● What you have to do: Take the line that holds "You are a computer-use agent. The" and every line after it to the end of the entries, and repeat them exactly without the pictures.
[Given entries — start]
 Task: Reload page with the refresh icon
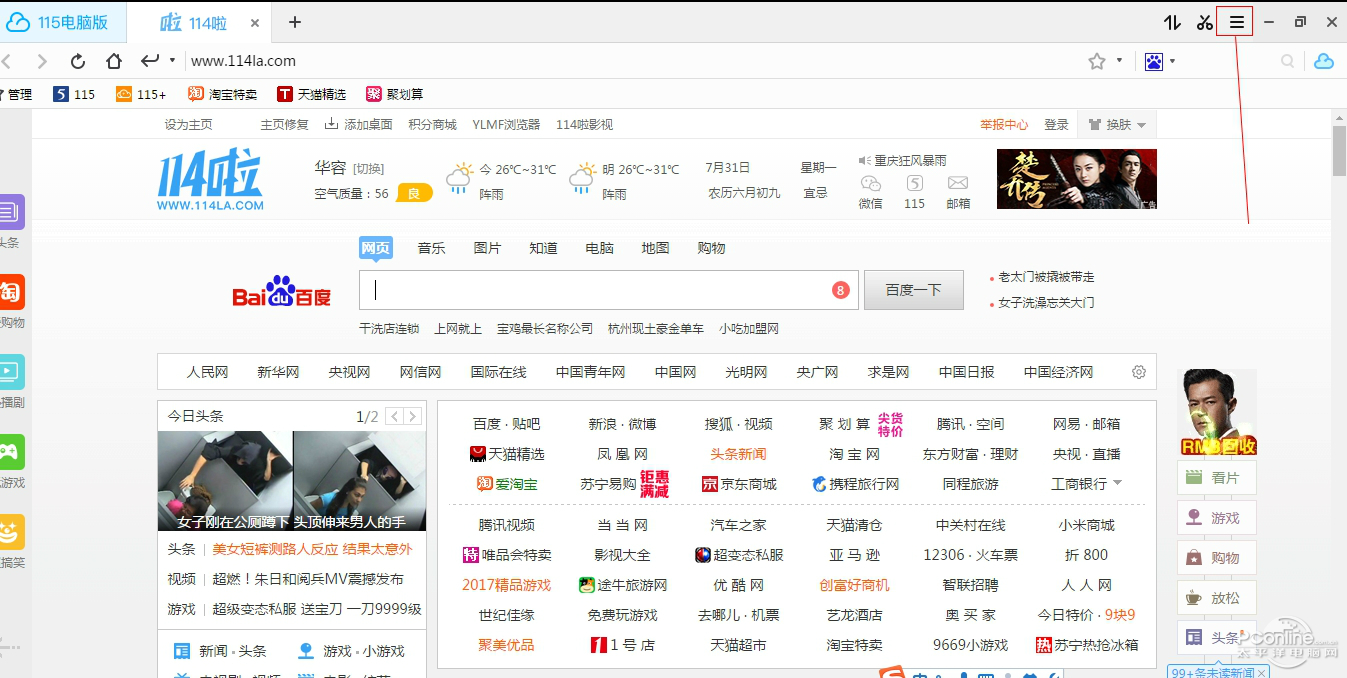pos(78,61)
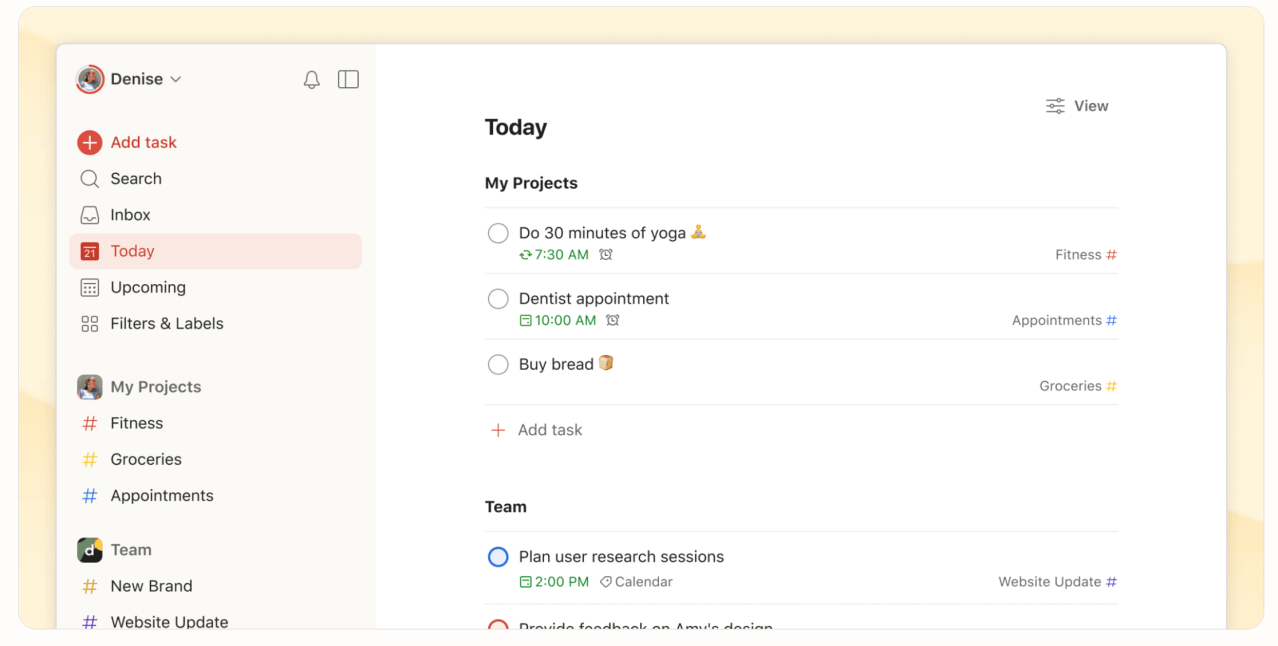The image size is (1278, 646).
Task: Click the red Add task plus icon
Action: pyautogui.click(x=90, y=143)
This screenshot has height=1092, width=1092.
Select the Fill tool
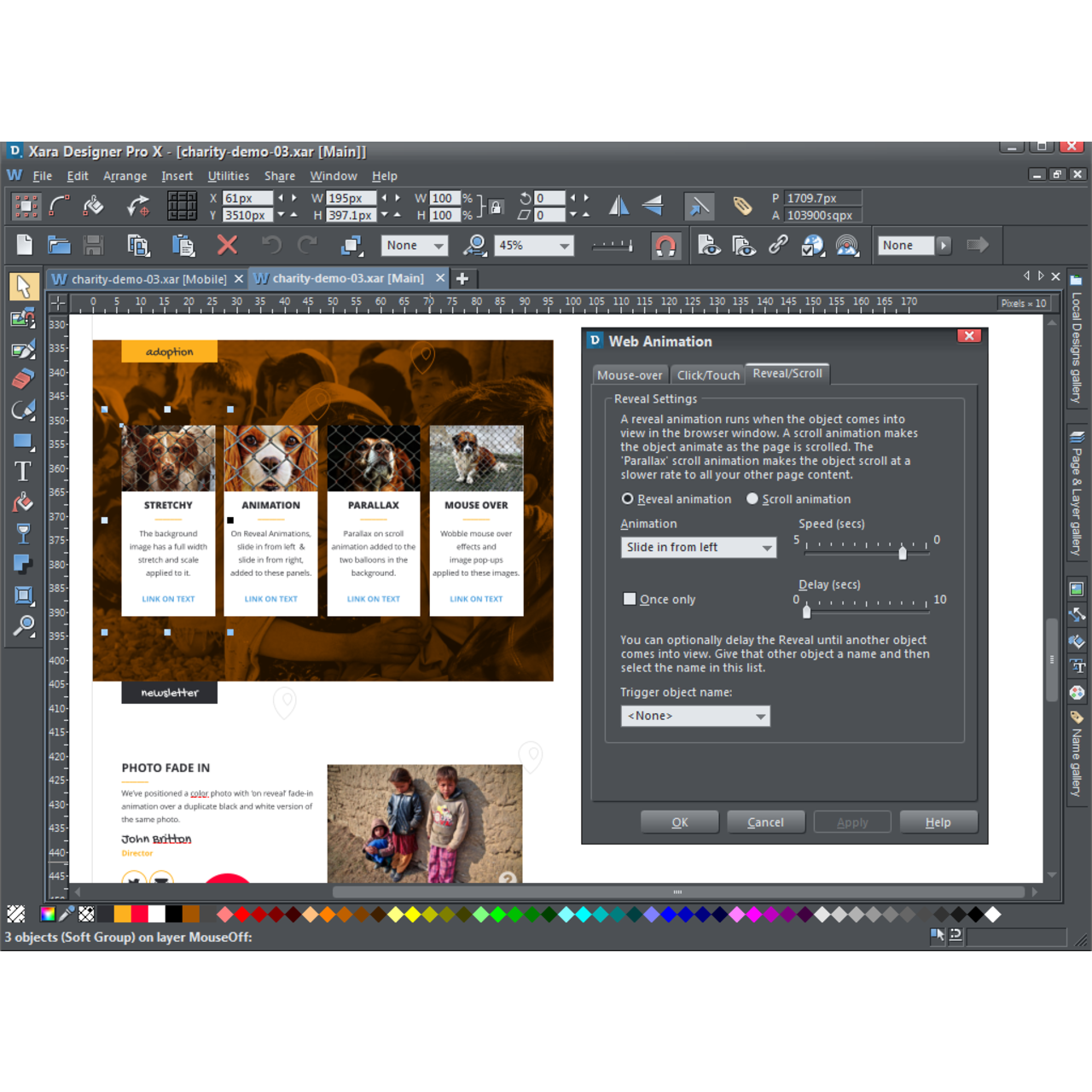tap(23, 502)
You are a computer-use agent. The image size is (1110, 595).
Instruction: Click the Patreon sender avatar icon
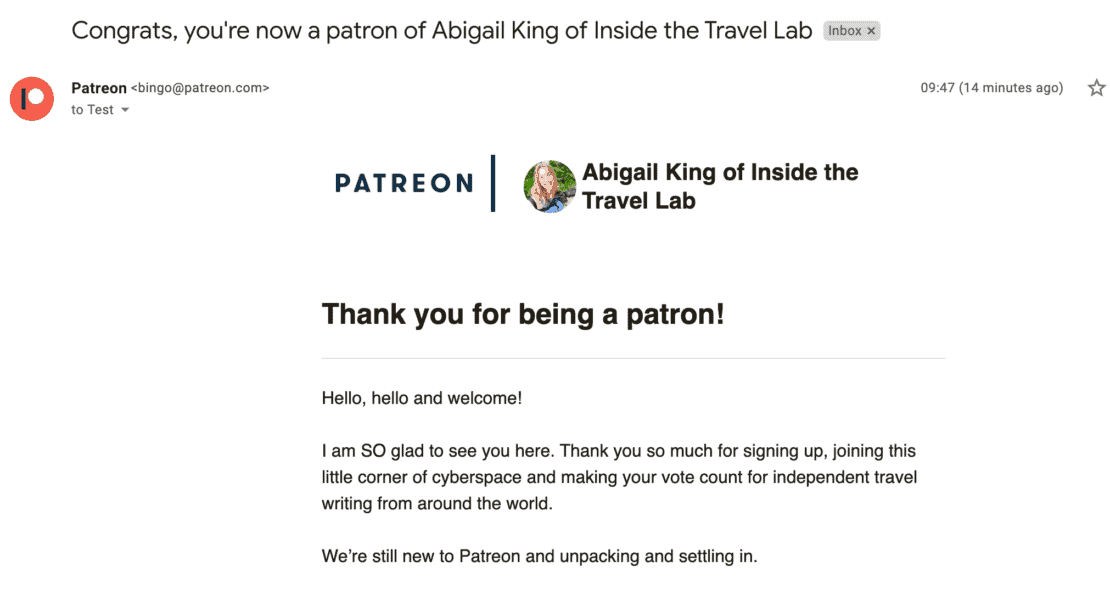31,98
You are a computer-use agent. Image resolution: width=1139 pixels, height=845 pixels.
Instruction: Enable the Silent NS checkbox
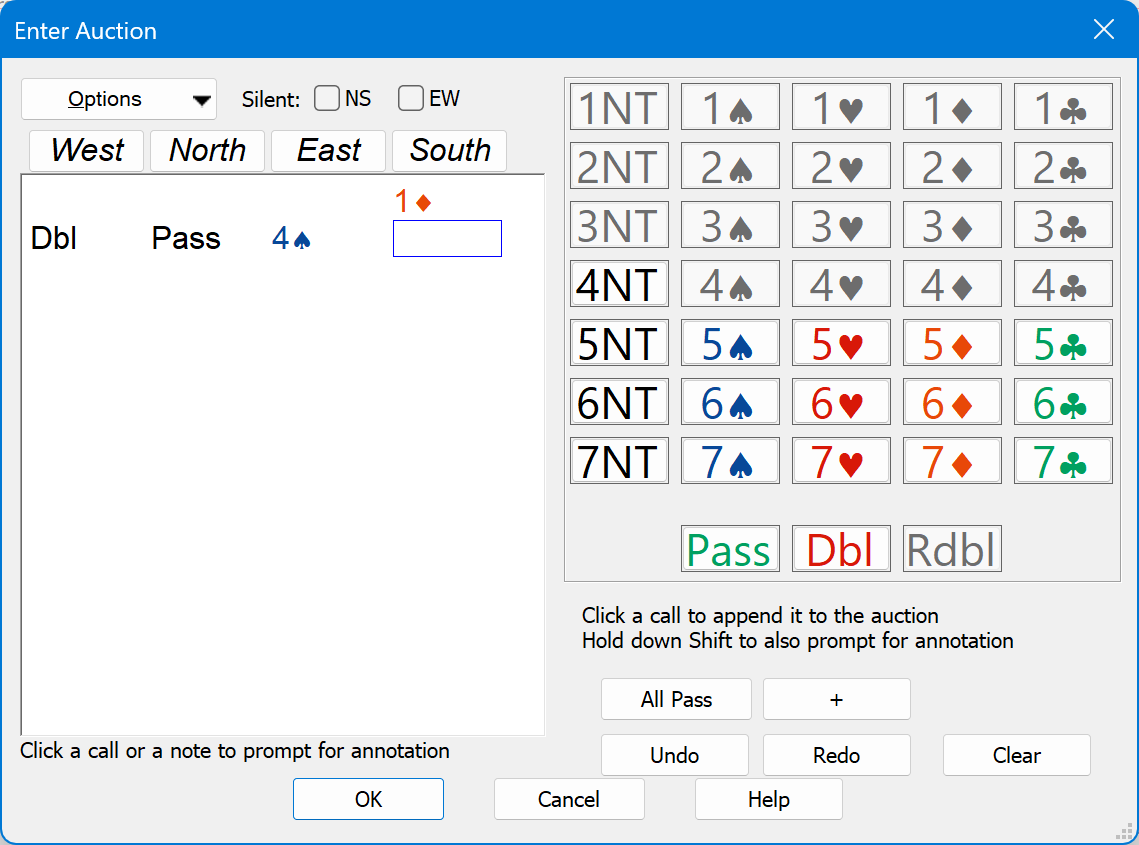[327, 98]
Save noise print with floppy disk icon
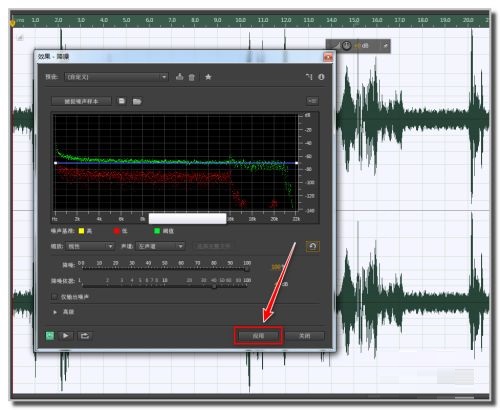 point(122,101)
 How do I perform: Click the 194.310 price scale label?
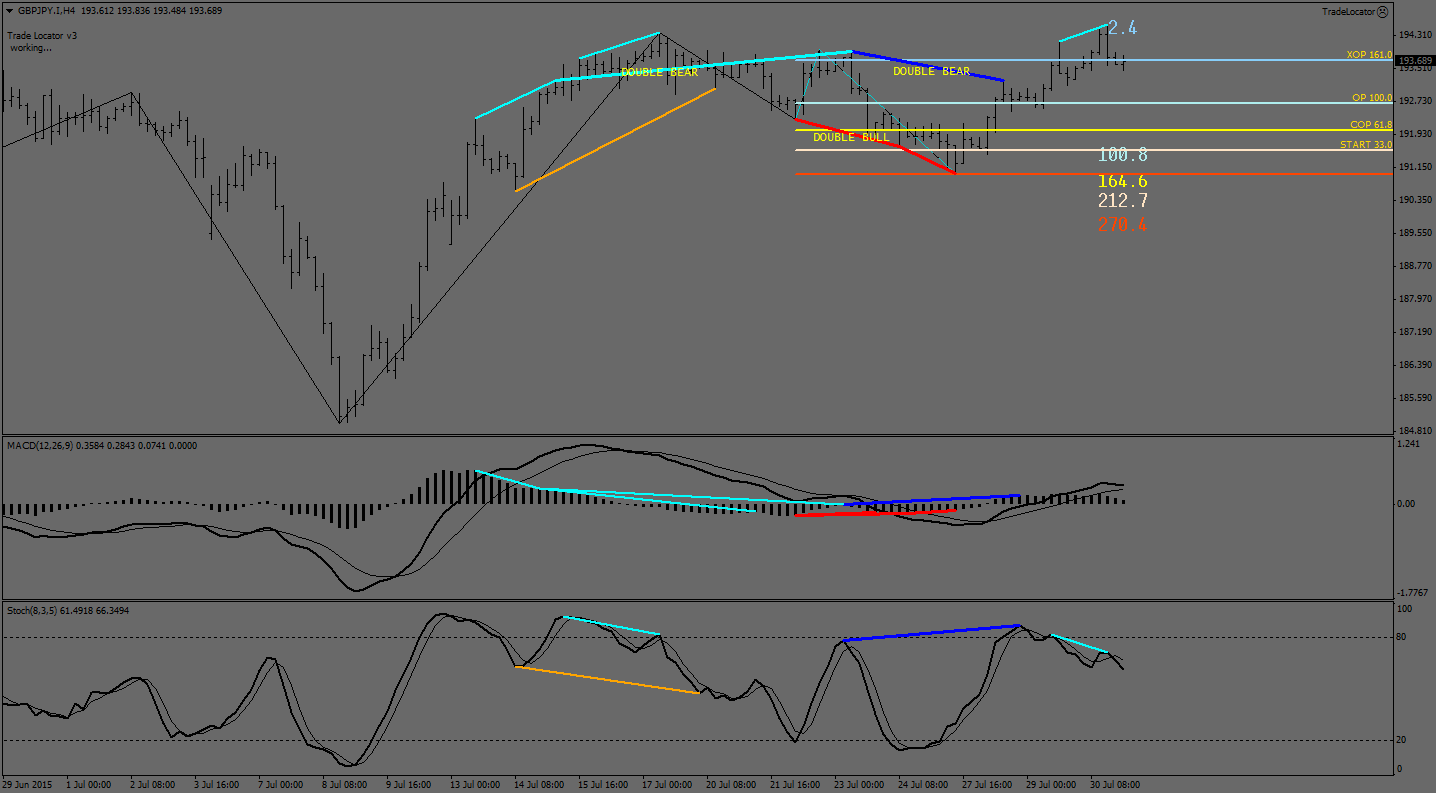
[Given entries — finish]
● Result for this task:
You are a computer-use agent. The image size is (1110, 595).
Instruction: Click the Patreon sender avatar icon
31,98
You are a computer-use agent. Image resolution: width=1139 pixels, height=845 pixels.
Instruction: Enable the Silent NS checkbox
[327, 98]
Save noise print with floppy disk icon
 point(122,101)
 How do I perform: Click the 194.310 price scale label?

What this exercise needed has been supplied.